At midday today the ballot of union members for PCS Union’s General Secretary election closed. I am pleased to say that votes have now been counted and the results have been published with the declaration that Mark Serwotka, the incumbent, has been re-elected as the union’s General Secretary for a five year term. With the election result Mark will continue to lead the UK’s largest civil service union for the next five years.

Standing against Mark were Marion Lloyd and Bev Laidlaw, both of whom are current lay activists (and NEC members) within the union. The results were:

  • Laidlaw, Bev: 5,059 (16.44%) – Independent Left
  • Lloyd, Marion: 9,278 (30.17%) – Independent (although backed by the Socialist Party)
  • Serwotka, Mark: 16,420 (53.39%) – Left Unity

With more votes than the other candidates combined this is a strong mandate for Mark Sertka’s continued leadership of the union but the votes for all candidates were respectable. This blog sends congratulations to Mark and commiserations to Marion Lloyd and Bev Laidlaw.

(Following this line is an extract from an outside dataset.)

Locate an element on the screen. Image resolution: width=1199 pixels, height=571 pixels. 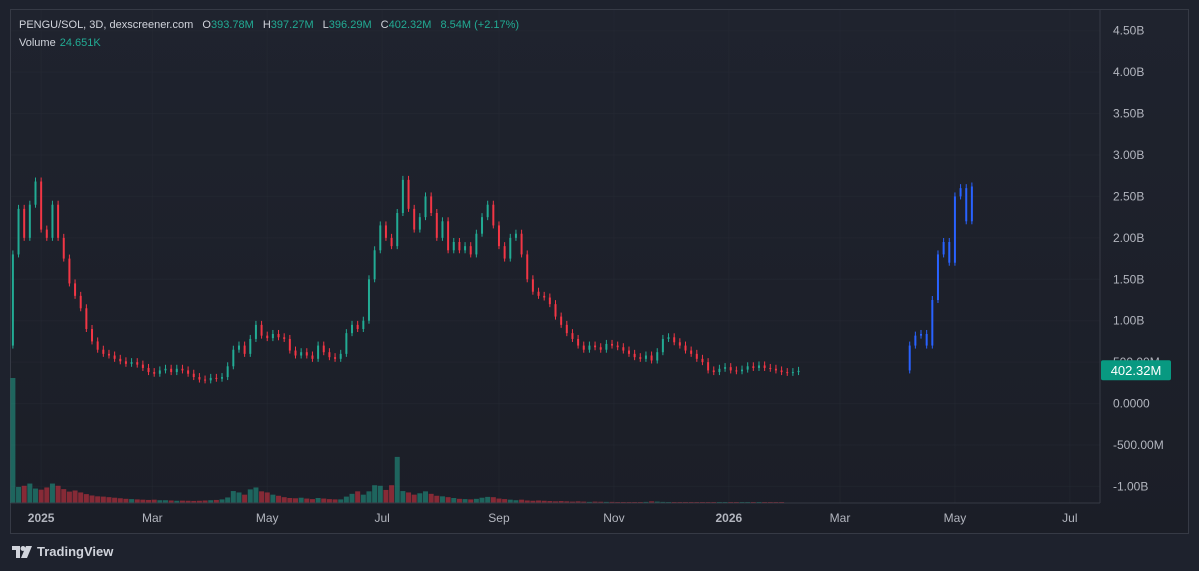
x-tick-label: Sep is located at coordinates (499, 518).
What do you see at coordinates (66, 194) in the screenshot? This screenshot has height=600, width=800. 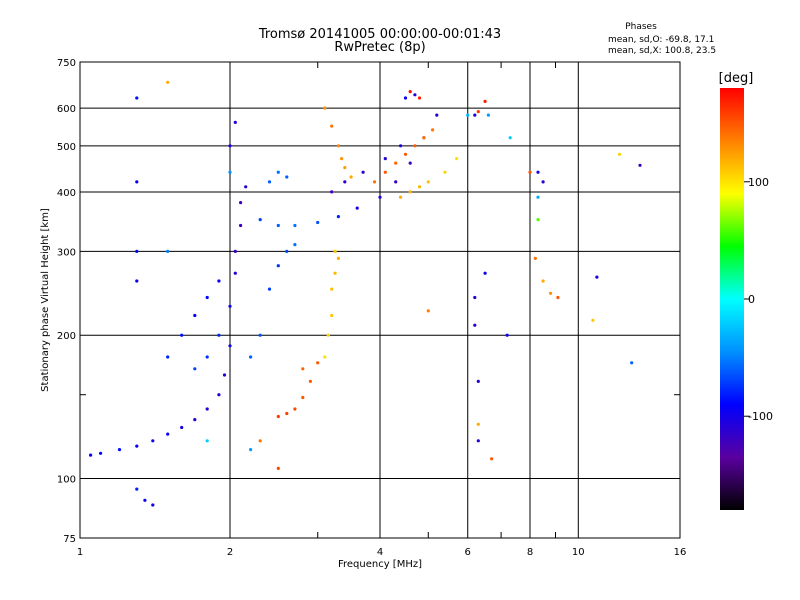 I see `y-tick-label: 400` at bounding box center [66, 194].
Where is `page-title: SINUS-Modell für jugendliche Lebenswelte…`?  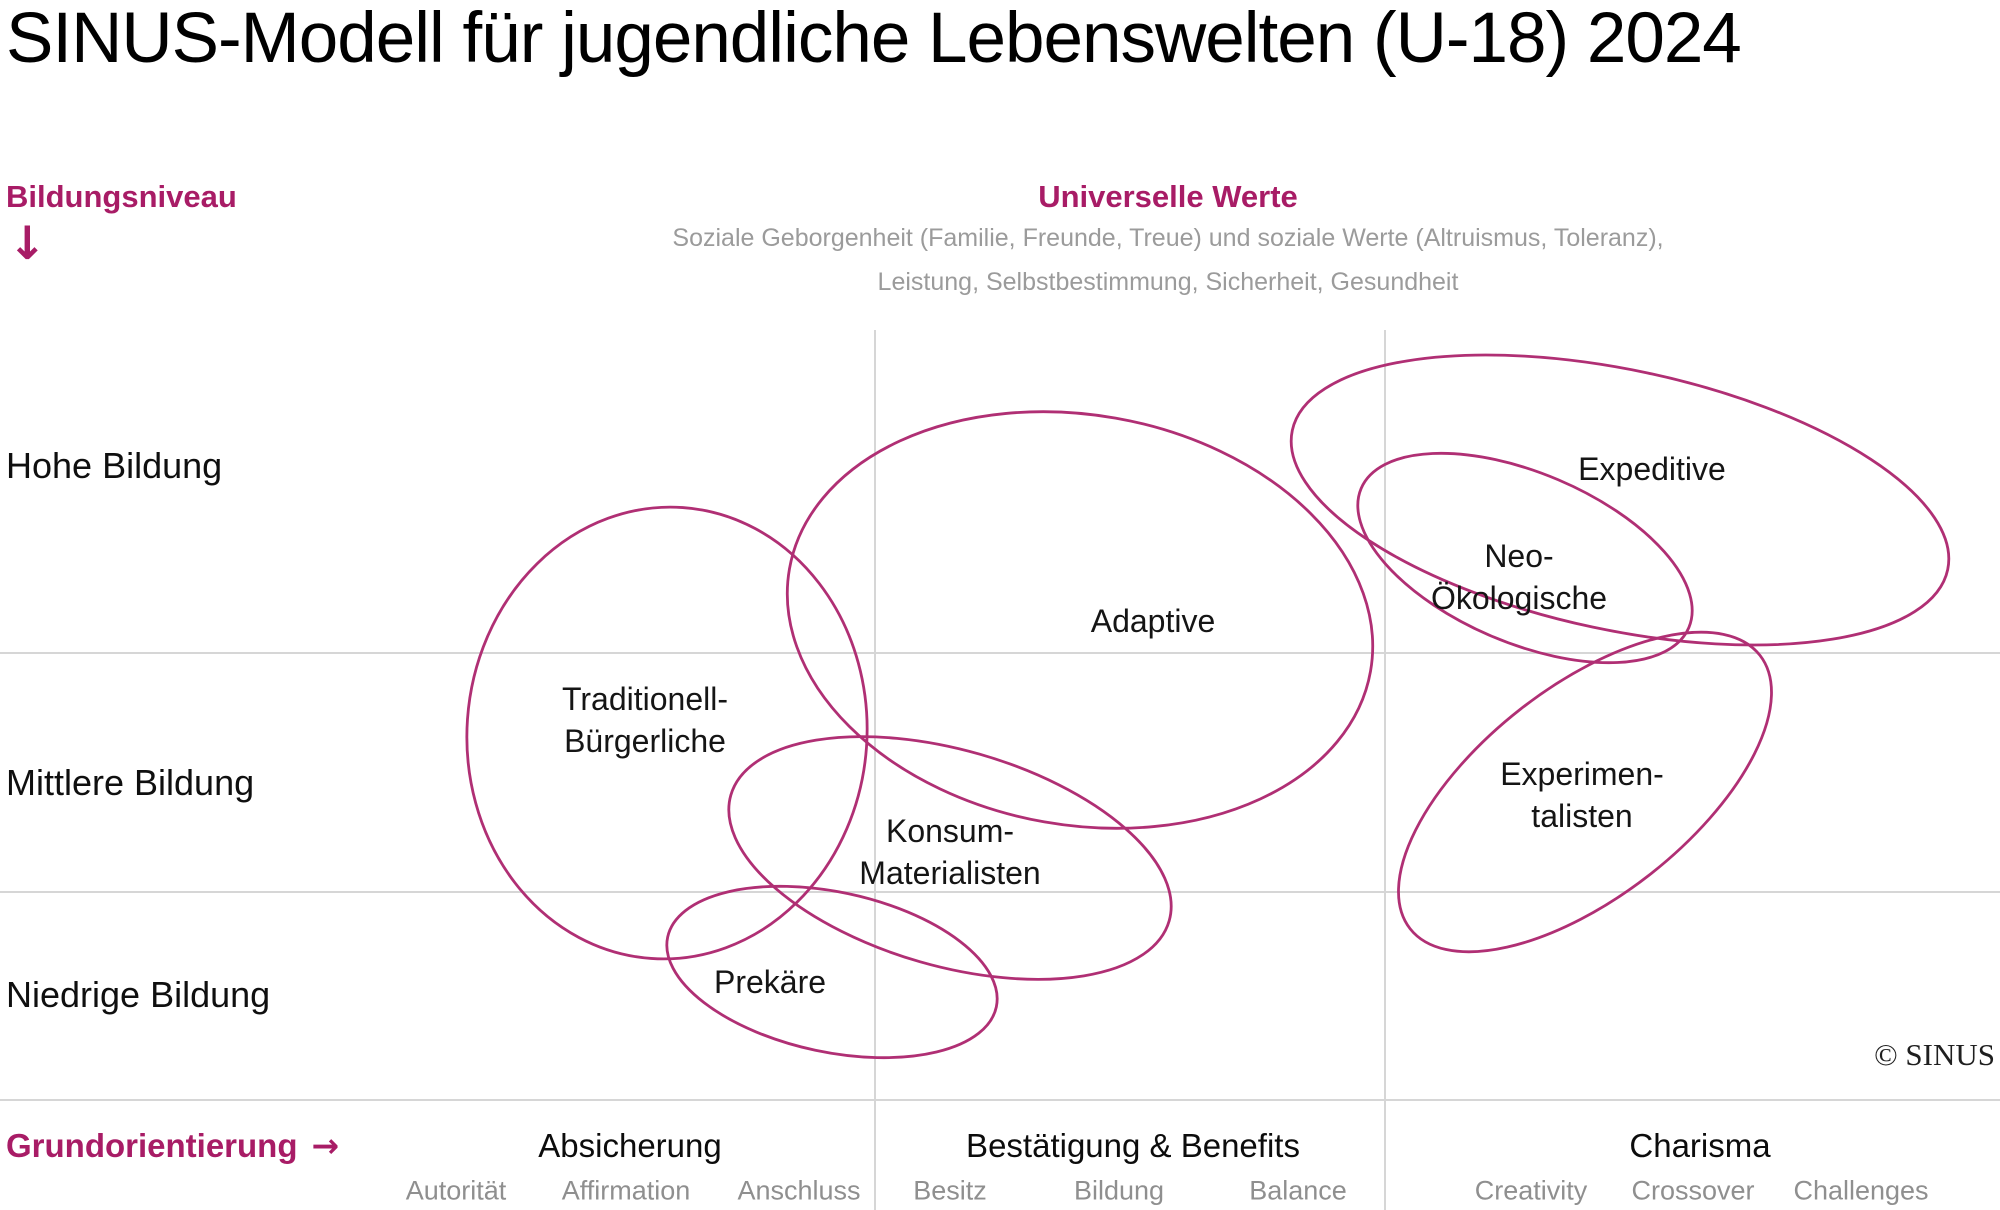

The national PCS website records the following message of thanks from Mark: “It’s an honour and a privilege to be elected as PCS general secretary for the fifth time. I wish to thank all PCS members and reps for their support of our union, and in particular those that campaigned and voted for me.

“In my election campaign I said we would need a strong union whatever the result of the general election. To achieve that I hope that members will participate in all our future campaigns and that many of you will become active in your union.

“I will now work with the national executive committee to build the effective organisation that we need; more members involved in the union’s decision making, more members getting active, more workplace reps, and a vibrant union culture in more of our workplaces. That is the way together we can win fair pay for all and defend our pensions.”

The turnout in this election was 18.6% which is disappointingly below the 21% of members who voted in the last contested General Secretary election in 2011. There is an urgent need to increase engagement of members in union ballots, and one way that could be achieved of course is for section 51 of the Trade Union and Labour Relations (Consolidated) Act 1992 which requires postal ballots to be repealed or amended so as to allow secure (and secret) online and workplace ballots.